Write the data out again, word for word.
___
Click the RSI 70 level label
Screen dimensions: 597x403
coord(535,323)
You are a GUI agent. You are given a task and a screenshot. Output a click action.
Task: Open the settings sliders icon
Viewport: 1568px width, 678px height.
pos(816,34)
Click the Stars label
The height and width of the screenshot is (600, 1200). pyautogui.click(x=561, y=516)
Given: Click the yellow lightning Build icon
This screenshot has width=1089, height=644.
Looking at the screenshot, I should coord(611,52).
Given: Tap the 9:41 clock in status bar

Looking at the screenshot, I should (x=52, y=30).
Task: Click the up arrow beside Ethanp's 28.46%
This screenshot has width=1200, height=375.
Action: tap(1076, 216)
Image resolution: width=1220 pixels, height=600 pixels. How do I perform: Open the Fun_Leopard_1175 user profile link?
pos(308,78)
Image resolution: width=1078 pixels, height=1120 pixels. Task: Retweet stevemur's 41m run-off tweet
___
**Written reply:**
Click the RSI 70 level label
Screen dimensions: 597x403
coord(535,323)
You are a GUI agent. You are given a task and a screenshot. Output a click action.
Task: Open the settings sliders icon
Viewport: 1568px width, 678px height.
pos(816,34)
Click the Stars label
The height and width of the screenshot is (600, 1200). pyautogui.click(x=561, y=516)
Given: Click the yellow lightning Build icon
This screenshot has width=1089, height=644.
Looking at the screenshot, I should coord(611,52).
Given: Tap the 9:41 clock in status bar

Looking at the screenshot, I should (x=52, y=30).
Task: Click the up arrow beside Ethanp's 28.46%
This screenshot has width=1200, height=375.
Action: tap(1076, 216)
Image resolution: width=1220 pixels, height=600 pixels. How do I perform: Open the Fun_Leopard_1175 user profile link?
pos(308,78)
Image resolution: width=1078 pixels, height=1120 pixels. Task: Retweet stevemur's 41m run-off tweet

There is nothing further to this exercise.